Considerando que a próxima faixa ficaria bastante próxima do teto da isenção e a progressividade fosse mantida, como ocorre hoje com as alíquotas incidindo sobre partes do salário, o economista Tiago Sbardelotto, da XP Investimentos, estima que a mudança levaria a uma renúncia de arrecadação de R$ 50 bilhões a R$ 60 bilhões.

— É um custo muito alto, diria que é proibitivo sem uma ampla reforma de todo o imposto, incluindo a criação de novas faixas de tributação, de 35%, e mudanças em deduções de saúde e educação e isenções, como de dividendos.

Caso toda renda que ultrapasse R$ 5 mil seja tributada em sua totalidade, sem as escadas das faixas como existe hoje que vão de 7,5% a 27,5%, o economista da XP diz que o impacto fiscal seria menor, mas a medida criaria um incentivo ao achatamento de salários, ou seja, haveria preferência para ganhar até R$ 5 mil.

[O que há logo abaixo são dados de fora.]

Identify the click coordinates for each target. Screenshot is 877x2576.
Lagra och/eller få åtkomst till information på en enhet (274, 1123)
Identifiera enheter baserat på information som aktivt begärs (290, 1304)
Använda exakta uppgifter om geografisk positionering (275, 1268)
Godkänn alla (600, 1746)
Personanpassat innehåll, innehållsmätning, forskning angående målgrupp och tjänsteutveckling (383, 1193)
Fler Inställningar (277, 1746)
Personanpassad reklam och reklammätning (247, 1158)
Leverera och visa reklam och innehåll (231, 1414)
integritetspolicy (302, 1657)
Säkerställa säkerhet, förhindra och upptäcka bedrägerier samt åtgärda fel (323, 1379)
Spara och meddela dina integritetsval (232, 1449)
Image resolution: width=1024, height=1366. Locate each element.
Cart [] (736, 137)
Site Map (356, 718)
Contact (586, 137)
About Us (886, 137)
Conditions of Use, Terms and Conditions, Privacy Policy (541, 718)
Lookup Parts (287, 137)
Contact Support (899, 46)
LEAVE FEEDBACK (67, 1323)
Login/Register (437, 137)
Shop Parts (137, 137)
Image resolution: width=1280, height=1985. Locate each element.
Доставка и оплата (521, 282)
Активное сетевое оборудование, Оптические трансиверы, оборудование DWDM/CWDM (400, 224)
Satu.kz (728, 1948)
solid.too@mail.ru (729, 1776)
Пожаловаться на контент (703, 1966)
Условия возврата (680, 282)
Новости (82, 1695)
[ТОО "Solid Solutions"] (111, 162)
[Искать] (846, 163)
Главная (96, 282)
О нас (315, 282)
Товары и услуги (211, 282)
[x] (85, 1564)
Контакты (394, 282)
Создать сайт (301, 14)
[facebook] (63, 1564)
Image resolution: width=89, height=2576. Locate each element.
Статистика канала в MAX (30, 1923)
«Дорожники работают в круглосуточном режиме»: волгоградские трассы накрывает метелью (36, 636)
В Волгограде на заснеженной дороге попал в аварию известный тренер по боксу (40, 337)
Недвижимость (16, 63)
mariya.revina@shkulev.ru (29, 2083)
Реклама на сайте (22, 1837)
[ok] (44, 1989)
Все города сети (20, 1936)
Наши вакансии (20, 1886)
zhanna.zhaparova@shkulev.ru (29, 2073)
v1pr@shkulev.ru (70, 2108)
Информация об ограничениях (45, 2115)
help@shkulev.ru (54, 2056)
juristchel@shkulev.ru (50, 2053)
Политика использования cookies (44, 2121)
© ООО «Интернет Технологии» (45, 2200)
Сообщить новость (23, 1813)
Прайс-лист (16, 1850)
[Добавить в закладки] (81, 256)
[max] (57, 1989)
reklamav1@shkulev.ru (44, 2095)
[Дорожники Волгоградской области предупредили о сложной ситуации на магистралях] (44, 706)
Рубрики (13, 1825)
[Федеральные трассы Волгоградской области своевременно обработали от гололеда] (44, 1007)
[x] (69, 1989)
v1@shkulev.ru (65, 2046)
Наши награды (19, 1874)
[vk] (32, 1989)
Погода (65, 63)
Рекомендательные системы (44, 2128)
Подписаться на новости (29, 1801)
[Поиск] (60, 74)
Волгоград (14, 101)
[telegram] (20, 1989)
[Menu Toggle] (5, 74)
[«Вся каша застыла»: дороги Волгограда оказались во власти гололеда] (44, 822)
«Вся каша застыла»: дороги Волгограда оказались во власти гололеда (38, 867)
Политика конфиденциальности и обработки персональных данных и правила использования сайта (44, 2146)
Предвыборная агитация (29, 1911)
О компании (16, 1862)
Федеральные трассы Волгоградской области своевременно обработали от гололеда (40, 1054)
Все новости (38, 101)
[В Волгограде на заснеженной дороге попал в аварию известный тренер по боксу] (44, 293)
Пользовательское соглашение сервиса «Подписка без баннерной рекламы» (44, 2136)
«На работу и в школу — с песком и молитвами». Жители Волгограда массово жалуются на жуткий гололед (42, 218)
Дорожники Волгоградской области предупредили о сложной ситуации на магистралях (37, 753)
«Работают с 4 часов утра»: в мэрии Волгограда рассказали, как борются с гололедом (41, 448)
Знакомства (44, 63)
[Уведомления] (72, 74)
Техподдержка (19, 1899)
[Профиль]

O presidente da Associação Nacional dos Auditores Fiscais da Receita Federal do Brasil (Unafisco), Mauro Silva, critica a “criatividade” que vem sendo adotada pelo governo para aumentar a faixa de isenção sem corrigir toda a tabela do IR.

— O governo pode adotar alguma criatividade para chegar até R$ 5 mil. Mas teria que ser bastante criativo, porque uma faixa vai atropelando a outra. Acho difícil que isso aconteça.

Se toda a tabela do IR fosse revista, a Unafisco estima que a perda de arrecadação chegaria a R$ 211,64 bilhões. Nesse caso, o teto da isenção seria de R$ 5.084,04. E a faixa mais elevada começaria em R$ 12.455,71, mantendo as alíquotas atuais. Silva reconhece que o custo fiscal para a União é elevado, mas afirma que a correção teria de ser feita paulatinamente, combinando, na outra ponta, com a retomada da tributação de dividendos, por exemplo.

Aplicações financeiras

Nas suas contas, a taxação de 15% dos dividendos poderia render aos caixas do governo R$ 150 bilhões em 2024, enquanto o congelamento da tabela desde 1996 cria uma sobrecarga sobre a classe média de mais de R$ 200 bilhões, nos cálculos da associação.

Na agenda de reforma da renda, um projeto que já está pronto e próximo a ser enviado ao Congresso é o que trata de tributação de aplicações financeiras. Entre as propostas está reduzir de 20% para 15% a alíquota cobrada nas chamadas operações de day trade, quando a compra e a venda das ações ocorre no mesmo dia — a alíquota seria a mesma da aplicação de prazo maior.